## Work task
Give back the entire listing exactly as it was provided.

==== Data to examine ====

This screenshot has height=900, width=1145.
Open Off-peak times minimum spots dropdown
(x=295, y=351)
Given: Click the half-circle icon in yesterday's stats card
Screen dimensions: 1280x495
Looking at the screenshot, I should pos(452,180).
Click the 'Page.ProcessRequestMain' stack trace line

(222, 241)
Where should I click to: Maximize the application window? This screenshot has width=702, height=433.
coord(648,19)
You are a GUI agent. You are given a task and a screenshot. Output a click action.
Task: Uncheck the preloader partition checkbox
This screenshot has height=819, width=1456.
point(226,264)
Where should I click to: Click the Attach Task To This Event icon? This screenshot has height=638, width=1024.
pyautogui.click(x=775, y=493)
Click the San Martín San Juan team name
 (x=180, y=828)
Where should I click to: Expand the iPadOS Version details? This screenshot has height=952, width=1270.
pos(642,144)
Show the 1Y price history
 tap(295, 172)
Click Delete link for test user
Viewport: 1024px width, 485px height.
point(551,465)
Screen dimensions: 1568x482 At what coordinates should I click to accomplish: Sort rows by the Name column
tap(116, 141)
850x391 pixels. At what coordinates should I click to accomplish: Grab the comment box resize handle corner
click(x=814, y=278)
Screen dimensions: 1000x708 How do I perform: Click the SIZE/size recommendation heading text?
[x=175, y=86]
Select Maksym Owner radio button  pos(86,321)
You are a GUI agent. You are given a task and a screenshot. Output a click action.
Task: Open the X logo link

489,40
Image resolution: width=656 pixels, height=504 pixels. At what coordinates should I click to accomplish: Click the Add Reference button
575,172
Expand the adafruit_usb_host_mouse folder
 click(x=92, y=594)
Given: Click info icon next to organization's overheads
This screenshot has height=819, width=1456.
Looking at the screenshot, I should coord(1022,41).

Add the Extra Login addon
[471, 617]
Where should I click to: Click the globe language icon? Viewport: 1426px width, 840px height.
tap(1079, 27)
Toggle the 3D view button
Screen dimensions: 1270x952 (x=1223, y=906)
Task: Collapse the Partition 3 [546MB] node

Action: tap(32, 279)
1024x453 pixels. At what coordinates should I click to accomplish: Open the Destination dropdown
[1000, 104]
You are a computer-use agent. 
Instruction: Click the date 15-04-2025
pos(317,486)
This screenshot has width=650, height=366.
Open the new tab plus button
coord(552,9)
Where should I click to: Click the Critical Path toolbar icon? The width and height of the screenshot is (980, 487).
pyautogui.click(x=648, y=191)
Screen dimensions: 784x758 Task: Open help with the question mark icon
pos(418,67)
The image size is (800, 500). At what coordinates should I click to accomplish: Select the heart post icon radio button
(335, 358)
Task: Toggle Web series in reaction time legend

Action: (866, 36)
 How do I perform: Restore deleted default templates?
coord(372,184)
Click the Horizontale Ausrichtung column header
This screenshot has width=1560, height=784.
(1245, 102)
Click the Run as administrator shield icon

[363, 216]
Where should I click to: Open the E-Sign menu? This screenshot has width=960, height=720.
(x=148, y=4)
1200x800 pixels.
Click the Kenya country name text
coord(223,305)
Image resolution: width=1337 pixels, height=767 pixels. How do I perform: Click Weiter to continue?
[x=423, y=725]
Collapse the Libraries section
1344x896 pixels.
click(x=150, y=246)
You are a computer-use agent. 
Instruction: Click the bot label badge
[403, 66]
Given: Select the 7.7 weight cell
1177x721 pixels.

====

## Result
This screenshot has height=900, width=1145.
Open Off-peak times minimum spots dropdown
(x=295, y=351)
Given: Click the half-circle icon in yesterday's stats card
Screen dimensions: 1280x495
Looking at the screenshot, I should pos(452,180).
Click the 'Page.ProcessRequestMain' stack trace line

(222, 241)
Where should I click to: Maximize the application window? This screenshot has width=702, height=433.
coord(648,19)
You are a GUI agent. You are given a task and a screenshot. Output a click action.
Task: Uncheck the preloader partition checkbox
This screenshot has height=819, width=1456.
point(226,264)
Where should I click to: Click the Attach Task To This Event icon? This screenshot has height=638, width=1024.
pyautogui.click(x=775, y=493)
Click the San Martín San Juan team name
 (x=180, y=828)
Where should I click to: Expand the iPadOS Version details? This screenshot has height=952, width=1270.
pos(642,144)
Show the 1Y price history
 tap(295, 172)
Click Delete link for test user
Viewport: 1024px width, 485px height.
point(551,465)
Screen dimensions: 1568x482 At what coordinates should I click to accomplish: Sort rows by the Name column
tap(116, 141)
850x391 pixels. At what coordinates should I click to accomplish: Grab the comment box resize handle corner
click(x=814, y=278)
Screen dimensions: 1000x708 How do I perform: Click the SIZE/size recommendation heading text?
[x=175, y=86]
Select Maksym Owner radio button  pos(86,321)
You are a GUI agent. You are given a task and a screenshot. Output a click action.
Task: Open the X logo link

489,40
Image resolution: width=656 pixels, height=504 pixels. At what coordinates should I click to accomplish: Click the Add Reference button
575,172
Expand the adafruit_usb_host_mouse folder
 click(x=92, y=594)
Given: Click info icon next to organization's overheads
This screenshot has height=819, width=1456.
Looking at the screenshot, I should coord(1022,41).

Add the Extra Login addon
[471, 617]
Where should I click to: Click the globe language icon? Viewport: 1426px width, 840px height.
tap(1079, 27)
Toggle the 3D view button
Screen dimensions: 1270x952 (x=1223, y=906)
Task: Collapse the Partition 3 [546MB] node

Action: tap(32, 279)
1024x453 pixels. At what coordinates should I click to accomplish: Open the Destination dropdown
[1000, 104]
You are a computer-use agent. 
Instruction: Click the date 15-04-2025
pos(317,486)
This screenshot has width=650, height=366.
Open the new tab plus button
coord(552,9)
Where should I click to: Click the Critical Path toolbar icon? The width and height of the screenshot is (980, 487).
pyautogui.click(x=648, y=191)
Screen dimensions: 784x758 Task: Open help with the question mark icon
pos(418,67)
The image size is (800, 500). At what coordinates should I click to accomplish: Select the heart post icon radio button
(335, 358)
Task: Toggle Web series in reaction time legend

Action: (866, 36)
 How do I perform: Restore deleted default templates?
coord(372,184)
Click the Horizontale Ausrichtung column header
This screenshot has width=1560, height=784.
(1245, 102)
Click the Run as administrator shield icon

[363, 216]
Where should I click to: Open the E-Sign menu? This screenshot has width=960, height=720.
(x=148, y=4)
1200x800 pixels.
Click the Kenya country name text
coord(223,305)
Image resolution: width=1337 pixels, height=767 pixels. How do I perform: Click Weiter to continue?
[x=423, y=725]
Collapse the Libraries section
1344x896 pixels.
click(x=150, y=246)
You are a computer-use agent. 
Instruction: Click the bot label badge
[403, 66]
Given: Select the 7.7 weight cell
1177x721 pixels.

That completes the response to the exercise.